Deuxièmement, nous sommes un peu dans une course. Des pays qui ne partagent pas nos valeurs tentent de gagner la course à l’intelligence artificielle. Quiconque gagne cette course aura un énorme avantage pour la commission de crimes ou d’activités contre la sécurité nationale facilitée par le cyberespace. Cela continuera à alimenter les façons dont ces intrusions et les défenses fonctionnent. Ensuite, plus tard, les percées en mathématiques quantiques pourraient anéantir la plupart de ce que nous faisons présentement du côté du cryptage. C’est donc aussi une course au premier qui atteint le quantique.
Pour gagner cette course, à mon avis, il faut motiver le secteur privé à pouvoir recueillir et analyser ces données efficacement. Cependant, les règlements, comme vous dites, devraient porter sur l’usage. Dans notre réflexion à cet égard, nous devrions encourager la capacité d’appliquer et d’apprendre comment analyser les données à des fins productives, tout en limitant l’usage. C’est un domaine nouvellement à l’étude au gré de l’évolution de la technologie.

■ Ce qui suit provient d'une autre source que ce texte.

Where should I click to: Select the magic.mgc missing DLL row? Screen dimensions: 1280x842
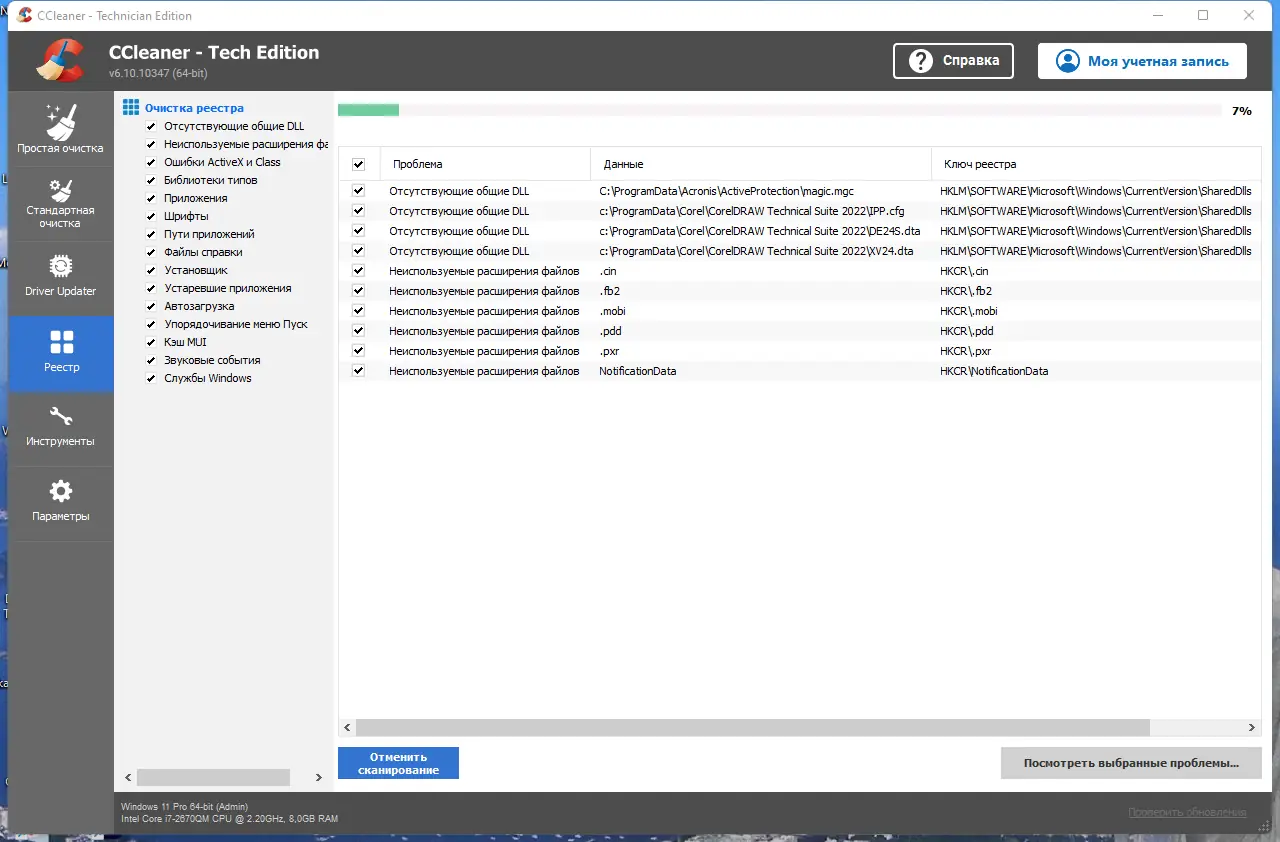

Dans le secteur privé, je découvre maintenant qu’un grand nombre d’entreprises commencent à recueillir des données. C’est tout simplement la façon dont le dispositif fonctionne. Elles n’ont jamais agi dans cette sphère ou dans ce secteur auparavant. Elles ne se sont jamais vues comme des entreprises de technologie ou des entreprises de collecte de renseignements, et elles commencent tout juste à se demander dans les salles de réunion : « Qu’est-ce que cela signifie-t-il et que faisons-nous de ces données que nous recueillons? »
Le moment est donc propice pour des organes comme le vôtre d’aider à établir pour elles les règles tandis qu’elles réfléchissent à ce qu’elles feront à l’avenir.
Le président : Merci beaucoup, monsieur Carlin. Vous nous avez apporté une aide extraordinaire. Votre expérience, tant à la fonction publique que dans le secteur privé, a été une combinaison très utile, et nous vous sommes très reconnaissants. Merci beaucoup de nous avoir tant aidés.
Sur ce, nous levons la séance, avec nos remerciements à M. Carlin à San Francisco. Merci beaucoup.